The Fast Food Chain With A 2-Story, 4-Lane Drive-Thru

Chick-fil-A is known for its extraordinarily popular drive-thrus. With customers clamoring for those chicken sandwiches, it's received the dubious honor of having the longest drive-thru lines in the country (although its customers still report a high level of satisfaction, despite an average eight-minute waiting time). So it's perhaps unsurprising that the chain has turned its efforts to developing a whole new drive-thru model — one that features a two-story building and a whopping four lanes, with room for 75 cars.

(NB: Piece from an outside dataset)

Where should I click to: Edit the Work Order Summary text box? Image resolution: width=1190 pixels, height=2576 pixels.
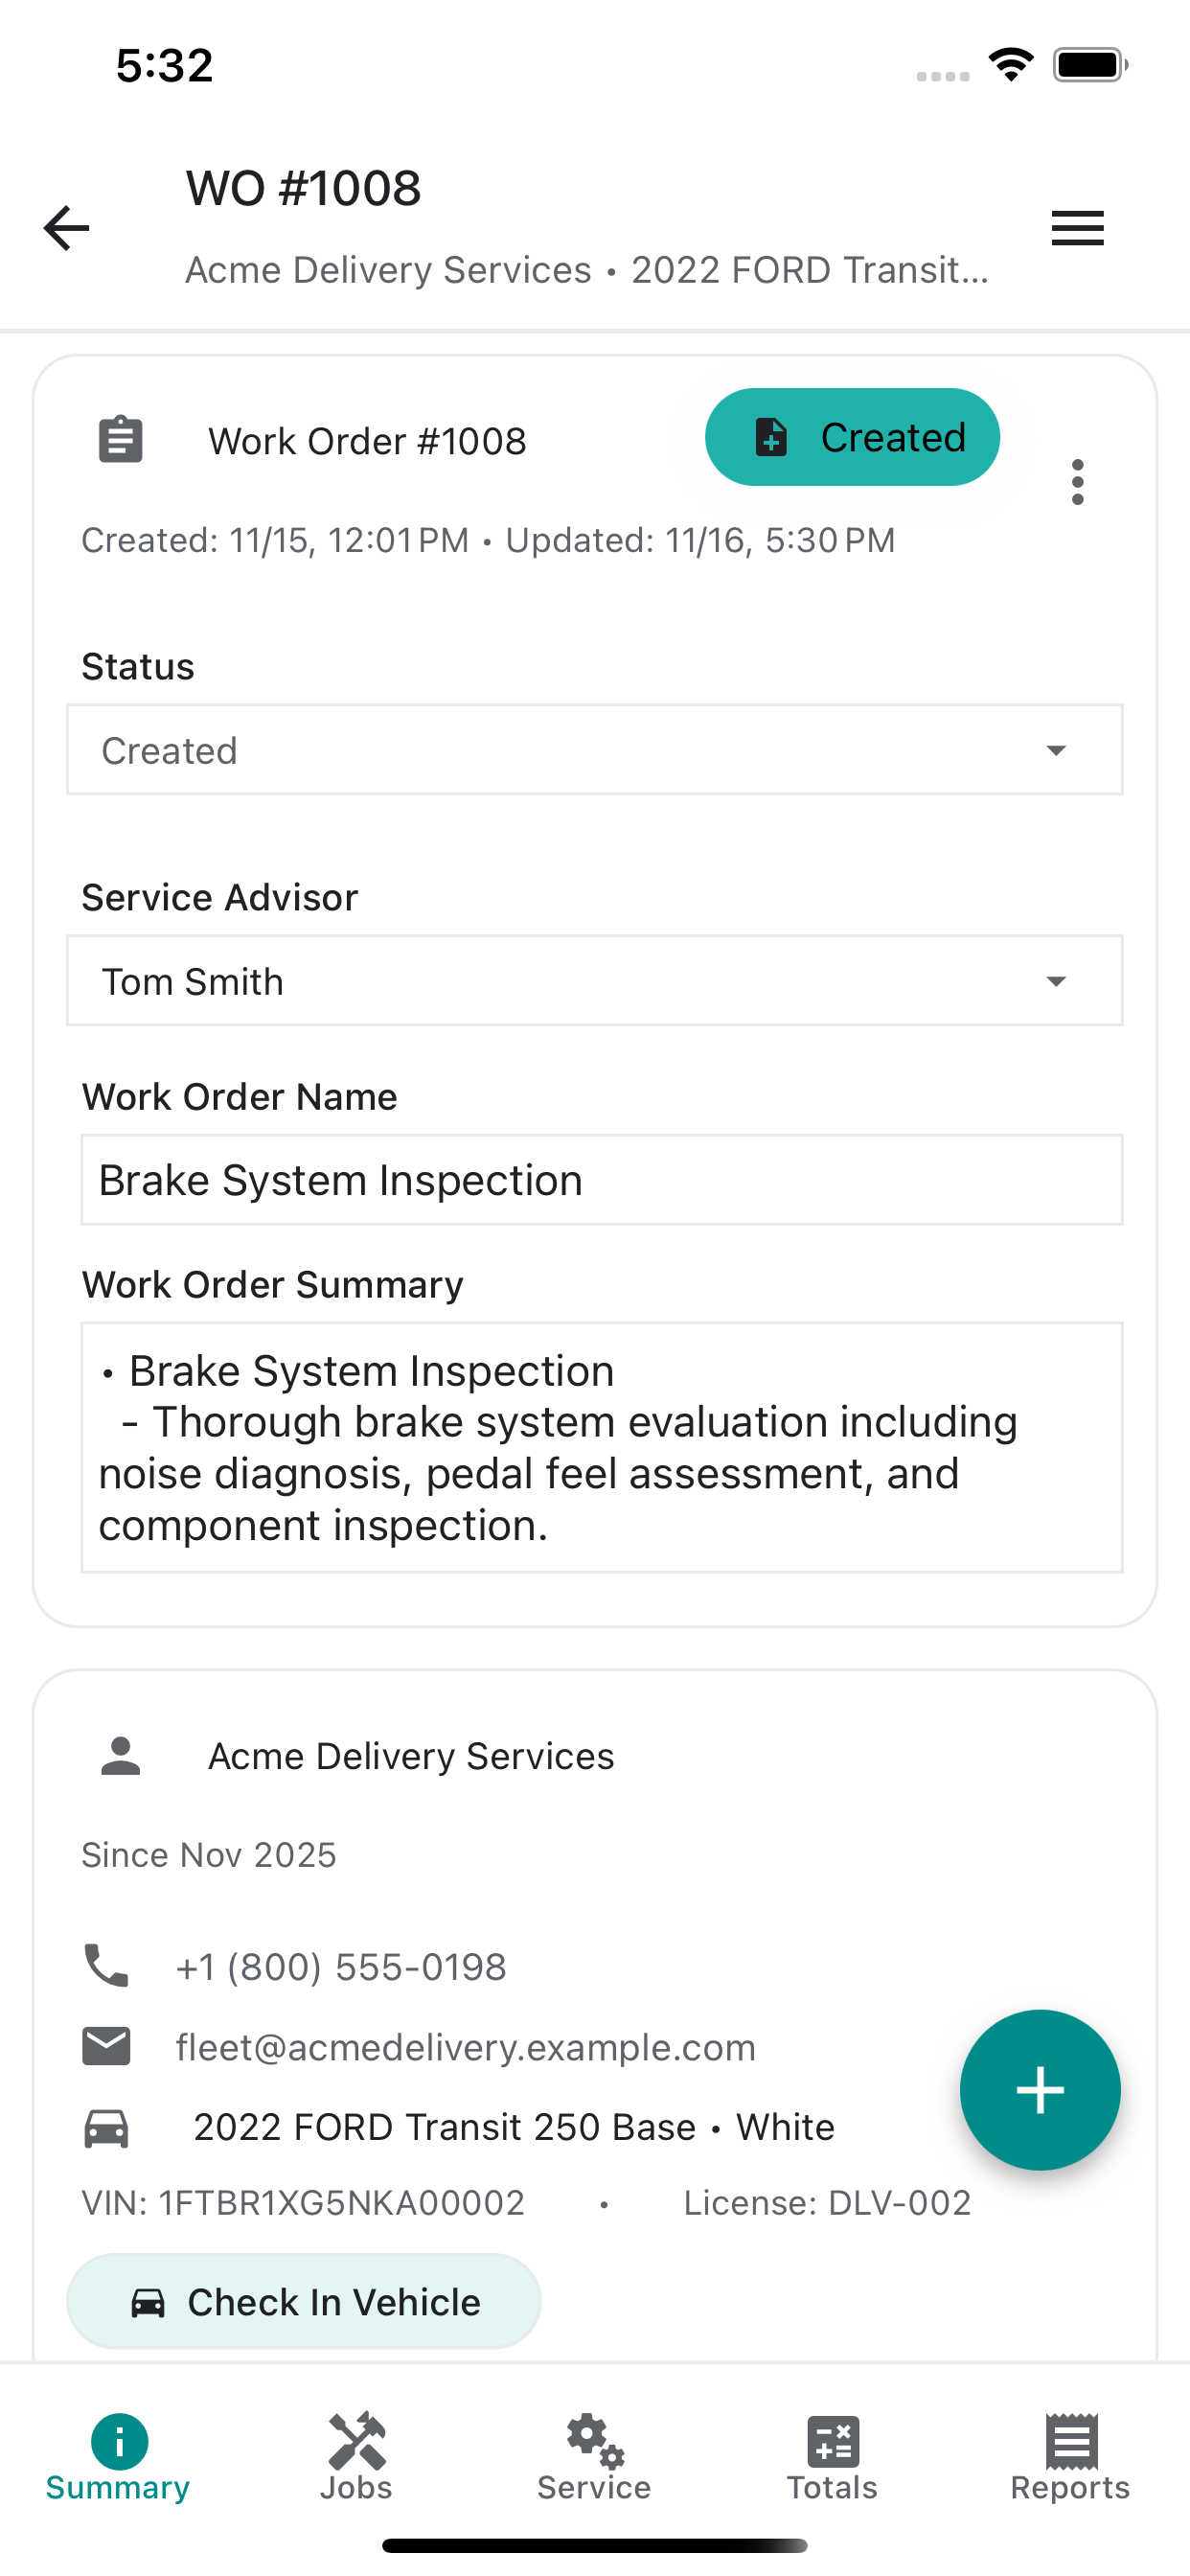click(602, 1447)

This new drive-thru opened in August 2024 near Atlanta; as of late 2024, it's the only one in the country — although rival chain Taco Bell (which incidentally, has the fastest drive-thru service) opened a similarly large drive-thru in suburban Minnesota back in 2022. When it opened, the company said it has capacity for double to triple the average Chick-fil-A restaurant, but it's not just about size — it's also designed to serve up food faster than your average Chick-fil-A. It's little wonder the chain would want to get that drive-thru speed up, since drive-thrus reportedly make up 60 percent of the chain's sales. It's also designed so that customers are corralled in different directions for faster service — two of the four lanes are for customers who are ordering on the spot, while the other two are for customers to pick-up advance orders from an app, as well as delivery drivers.

How it works

Although this is a two-story drive-thru, the cars all stay on ground level — the building is structured a bit like a bridge (or a tunnel, depending how you look at it), with the drive-thru lanes, ordering, and pick-up windows all at ground level, and the main restaurant above covering some of the lanes. That upper level houses a kitchen that's double the size of the average Chick-fil-A — but you can't go in there, as there's no dining room here. (There is a restroom, though, in the corner of a parking lot.) 

That building also has lots of windows for staff, making it a generally more pleasant working environment. The food they make upstairs is sent down to the drive-thru level via a conveyor belt system. This system can reportedly send down a meal every six seconds. At the moment, this giga-drive-thru is considered just a prototype by the company — there's no indication yet that the company is planning to build more of them, although its executives are apparently hopeful that more will happen. It's one of two new restaurant formats that Chick-fil-A has tried recently — the other is a pick-up-only location in New York City, where customers have to order in advance online (although the pick-ups are on foot, not in a car).